7 Full workflow

7.1 Preface

This is an example of me (Julie) “talking” the reader through conducting an iSSA on the fisher data that is set up in our targets workflow.

7.2 Preparing an iSSA

7.2.1 The data

The critical data for running an iSSA are the x and y coordinates for GPS relocations and the associated datetime timestamp. Depending on what you’re doing, you’ll probably want to know the individual that those relocations belong to as well.

There are several things that need to be done prior to actually doing an iSSA

Overarchingly:

Clean the GPS data
Prepare the layers and other covariate data

7.2.1.1 Clean the GPS data

Things that you need to check and clean if they are not met:

Make sure all observations (GPS points) are complete

if not, remove incomplete observations

Check if there are duplicated GPS points (two taken at the same time)

remove duplicate observations

7.2.1.2 Prepare covariate input data

It is critical that all of the layers you plan to use and GPS points are in the same coordinate reference system. This can take a long time to reproject layers, crop them, and anything else you need to do for everything to be in the same “world,” but it is critical to do for the later steps of extracting covariates by step.

7.2.2 Making tracks

Once the data is clean, we make the points into a track. If you have more than one individual in the dataset, do it by individual.

Generating tracks:

make_track(locs_prep, x_, y_, t_, all_cols = TRUE, crs = epsg)

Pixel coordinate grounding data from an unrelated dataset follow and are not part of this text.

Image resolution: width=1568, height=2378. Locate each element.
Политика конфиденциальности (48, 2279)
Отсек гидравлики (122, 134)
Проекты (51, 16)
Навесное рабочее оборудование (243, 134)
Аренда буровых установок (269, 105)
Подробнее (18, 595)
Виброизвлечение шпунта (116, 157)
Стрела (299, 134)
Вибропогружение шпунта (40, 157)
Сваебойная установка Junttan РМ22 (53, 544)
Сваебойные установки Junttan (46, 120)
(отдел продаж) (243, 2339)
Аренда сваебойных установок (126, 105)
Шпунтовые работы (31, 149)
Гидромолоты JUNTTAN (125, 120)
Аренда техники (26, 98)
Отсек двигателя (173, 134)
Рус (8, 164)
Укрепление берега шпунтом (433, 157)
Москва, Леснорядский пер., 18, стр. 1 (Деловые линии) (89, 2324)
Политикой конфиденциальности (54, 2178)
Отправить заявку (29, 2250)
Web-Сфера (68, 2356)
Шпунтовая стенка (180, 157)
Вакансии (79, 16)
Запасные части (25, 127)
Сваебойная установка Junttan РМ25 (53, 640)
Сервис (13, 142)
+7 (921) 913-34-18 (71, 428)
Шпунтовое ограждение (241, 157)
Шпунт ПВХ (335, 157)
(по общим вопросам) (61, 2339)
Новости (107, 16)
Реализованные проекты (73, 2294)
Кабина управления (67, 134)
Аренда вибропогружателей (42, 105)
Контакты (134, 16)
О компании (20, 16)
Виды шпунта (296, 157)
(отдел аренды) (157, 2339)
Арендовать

7.2.2.1 Check the sampling rate

Now we should check how the sampling rate looks due to the messiness of GPS relocations.

summarize_sampling_rate_many(tar_read(tracks), 'id')

id	min	q1	median	mean	q3	max	sd	n	unit
1072	3.92	9.8	10.0	20.7	10.3	1650	95	1348	min
1465	0.40	2.0	2.0	8.9	4.0	1080	48	3003	min
1466	0.42	2.0	2.1	15.7	4.1	2167	104	1500	min
1078	1.35	9.8	10.0	21.7	10.3	2111	87	1637	min
1469	0.42	2.0	2.2	13.2	5.4	2889	90	2435	min
1016	0.07	1.9	2.0	8.0	2.5	1209	44	8957	min

Data are messy. For iSSA, we need the GPS fixes to happen at regular intervals, the same for all individuals in the model, so we likely need to resample the data.

resample_tracks(tracks, rate = rate, tolerance = tolerance)

In our targets workflow, we have simplified all of this. Here, all you will have to do is at the beginning of the workflow: fill in the Variables to match your data.

# Variables ---------------------------------------------------------------
# Targets: prepare
id_col <- 'id'
datetime_col <- 't_'
x_col <- 'x_'
y_col <- 'y_'
epsg <- 32618
crs <- st_crs(epsg)
crs_sp <- CRS(crs$wkt)
tz <- 'America/New_York'

# Targets: tracks
# Split by: within which column or set of columns (eg. c(id, yr))
#  do we want to split our analysis?
split_by <- id_col

# Resampling rate
rate <- minutes(30)

# Tolerance
tolerance <- minutes(5)

# Number of random steps
n_random_steps <- 10

7.2.3 Steps

Now we have tracks, but a step selection analysis requires steps! So, in our targets workflow, we only keep data for individuals that have at least 3 steps, and this is adjustable depending on what you need.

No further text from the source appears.